Task data:

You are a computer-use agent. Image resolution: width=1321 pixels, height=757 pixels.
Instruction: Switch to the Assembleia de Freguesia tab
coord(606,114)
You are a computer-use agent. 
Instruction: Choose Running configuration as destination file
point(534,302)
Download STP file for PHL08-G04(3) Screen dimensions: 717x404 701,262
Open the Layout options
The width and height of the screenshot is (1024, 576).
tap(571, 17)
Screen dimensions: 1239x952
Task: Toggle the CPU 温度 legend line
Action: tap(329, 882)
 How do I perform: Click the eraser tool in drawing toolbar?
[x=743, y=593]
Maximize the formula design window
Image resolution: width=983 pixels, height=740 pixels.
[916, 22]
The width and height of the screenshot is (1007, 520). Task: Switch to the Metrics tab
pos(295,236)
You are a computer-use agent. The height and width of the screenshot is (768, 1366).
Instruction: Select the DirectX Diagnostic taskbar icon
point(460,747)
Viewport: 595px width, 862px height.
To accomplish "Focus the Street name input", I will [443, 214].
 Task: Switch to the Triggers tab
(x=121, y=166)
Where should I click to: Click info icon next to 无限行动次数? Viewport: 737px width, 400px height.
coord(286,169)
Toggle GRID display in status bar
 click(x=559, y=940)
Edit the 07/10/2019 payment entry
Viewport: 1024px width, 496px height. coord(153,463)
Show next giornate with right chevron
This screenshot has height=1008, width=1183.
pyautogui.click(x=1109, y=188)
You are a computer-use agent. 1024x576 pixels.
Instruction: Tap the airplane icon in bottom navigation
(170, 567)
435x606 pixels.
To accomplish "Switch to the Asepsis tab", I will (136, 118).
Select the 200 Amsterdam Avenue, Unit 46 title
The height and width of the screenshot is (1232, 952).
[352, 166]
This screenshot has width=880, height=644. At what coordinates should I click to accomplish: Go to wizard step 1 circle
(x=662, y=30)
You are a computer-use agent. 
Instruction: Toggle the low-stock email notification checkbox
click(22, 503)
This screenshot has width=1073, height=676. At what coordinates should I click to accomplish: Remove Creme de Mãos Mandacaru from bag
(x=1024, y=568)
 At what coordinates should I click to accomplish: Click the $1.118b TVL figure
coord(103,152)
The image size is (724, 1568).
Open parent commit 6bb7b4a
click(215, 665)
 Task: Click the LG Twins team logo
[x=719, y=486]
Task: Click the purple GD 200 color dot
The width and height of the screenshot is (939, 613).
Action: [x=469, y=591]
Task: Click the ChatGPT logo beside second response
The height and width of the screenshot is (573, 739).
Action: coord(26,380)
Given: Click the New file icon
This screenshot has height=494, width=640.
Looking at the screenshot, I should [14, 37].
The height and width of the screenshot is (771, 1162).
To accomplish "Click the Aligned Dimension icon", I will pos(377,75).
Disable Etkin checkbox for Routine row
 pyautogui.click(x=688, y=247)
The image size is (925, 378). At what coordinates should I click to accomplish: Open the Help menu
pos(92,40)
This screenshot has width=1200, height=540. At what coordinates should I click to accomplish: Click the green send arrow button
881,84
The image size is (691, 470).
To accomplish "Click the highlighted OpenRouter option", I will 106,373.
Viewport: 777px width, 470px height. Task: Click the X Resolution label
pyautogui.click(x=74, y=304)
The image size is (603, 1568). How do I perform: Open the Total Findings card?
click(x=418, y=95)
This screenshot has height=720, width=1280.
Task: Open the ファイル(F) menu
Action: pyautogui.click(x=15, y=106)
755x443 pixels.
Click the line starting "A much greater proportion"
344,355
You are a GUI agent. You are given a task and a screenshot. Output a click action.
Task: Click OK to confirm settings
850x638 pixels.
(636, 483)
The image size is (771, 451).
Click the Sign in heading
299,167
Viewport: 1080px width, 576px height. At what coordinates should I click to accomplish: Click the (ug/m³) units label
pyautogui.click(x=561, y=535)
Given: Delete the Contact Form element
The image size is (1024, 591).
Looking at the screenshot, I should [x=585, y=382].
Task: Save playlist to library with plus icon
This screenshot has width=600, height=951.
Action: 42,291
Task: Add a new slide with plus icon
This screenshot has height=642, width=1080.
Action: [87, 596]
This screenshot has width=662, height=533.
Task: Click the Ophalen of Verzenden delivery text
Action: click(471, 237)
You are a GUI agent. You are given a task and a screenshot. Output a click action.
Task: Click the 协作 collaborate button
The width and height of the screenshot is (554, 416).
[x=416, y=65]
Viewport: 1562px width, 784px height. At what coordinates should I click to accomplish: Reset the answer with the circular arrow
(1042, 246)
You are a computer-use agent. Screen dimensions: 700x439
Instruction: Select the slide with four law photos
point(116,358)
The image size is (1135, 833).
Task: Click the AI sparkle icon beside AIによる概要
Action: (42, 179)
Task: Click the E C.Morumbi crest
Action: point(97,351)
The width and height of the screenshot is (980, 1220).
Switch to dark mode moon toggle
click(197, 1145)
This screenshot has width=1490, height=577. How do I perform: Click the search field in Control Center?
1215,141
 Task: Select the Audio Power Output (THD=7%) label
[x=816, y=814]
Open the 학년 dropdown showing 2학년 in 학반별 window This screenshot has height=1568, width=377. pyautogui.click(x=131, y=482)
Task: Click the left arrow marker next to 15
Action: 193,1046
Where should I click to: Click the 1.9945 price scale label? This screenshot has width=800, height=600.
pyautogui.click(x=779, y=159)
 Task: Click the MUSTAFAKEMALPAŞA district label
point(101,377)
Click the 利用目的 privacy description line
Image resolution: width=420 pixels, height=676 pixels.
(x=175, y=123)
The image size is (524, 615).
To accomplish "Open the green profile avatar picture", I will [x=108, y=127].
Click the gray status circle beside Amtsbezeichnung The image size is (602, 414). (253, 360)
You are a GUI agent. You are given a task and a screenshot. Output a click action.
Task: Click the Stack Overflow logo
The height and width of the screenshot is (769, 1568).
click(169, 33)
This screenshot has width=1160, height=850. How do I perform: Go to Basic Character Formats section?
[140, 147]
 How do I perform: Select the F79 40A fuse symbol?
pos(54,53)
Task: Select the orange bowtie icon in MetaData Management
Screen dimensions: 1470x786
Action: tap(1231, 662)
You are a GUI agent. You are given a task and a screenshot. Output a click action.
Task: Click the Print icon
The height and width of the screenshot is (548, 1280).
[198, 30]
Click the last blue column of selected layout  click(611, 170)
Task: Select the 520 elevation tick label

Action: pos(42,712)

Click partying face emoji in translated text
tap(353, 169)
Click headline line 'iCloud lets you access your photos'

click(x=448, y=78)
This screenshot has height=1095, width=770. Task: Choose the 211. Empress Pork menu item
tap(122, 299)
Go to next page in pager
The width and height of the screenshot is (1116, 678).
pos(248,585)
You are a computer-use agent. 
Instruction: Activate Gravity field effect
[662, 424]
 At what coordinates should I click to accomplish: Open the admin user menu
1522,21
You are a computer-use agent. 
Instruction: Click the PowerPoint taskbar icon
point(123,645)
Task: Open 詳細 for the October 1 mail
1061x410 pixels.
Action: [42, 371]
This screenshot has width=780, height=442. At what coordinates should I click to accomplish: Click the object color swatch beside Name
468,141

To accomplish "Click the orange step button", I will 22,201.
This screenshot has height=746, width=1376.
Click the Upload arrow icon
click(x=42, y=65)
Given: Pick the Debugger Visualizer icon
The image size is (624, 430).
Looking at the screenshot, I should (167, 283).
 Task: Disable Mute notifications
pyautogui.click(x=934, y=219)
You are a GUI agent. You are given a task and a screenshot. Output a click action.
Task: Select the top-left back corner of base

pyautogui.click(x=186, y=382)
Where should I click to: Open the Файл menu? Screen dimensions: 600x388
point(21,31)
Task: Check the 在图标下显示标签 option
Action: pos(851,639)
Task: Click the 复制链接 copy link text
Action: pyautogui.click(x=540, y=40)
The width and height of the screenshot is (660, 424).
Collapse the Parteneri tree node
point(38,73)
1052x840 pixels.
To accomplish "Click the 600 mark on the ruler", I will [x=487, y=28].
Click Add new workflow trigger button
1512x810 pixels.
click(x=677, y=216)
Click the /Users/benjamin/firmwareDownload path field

Exercise directions:
The expected result is a copy of each line in the records where "plus" appears.

Exercise answer:
Task: Save playlist to library with plus icon
Task: Add a new slide with plus icon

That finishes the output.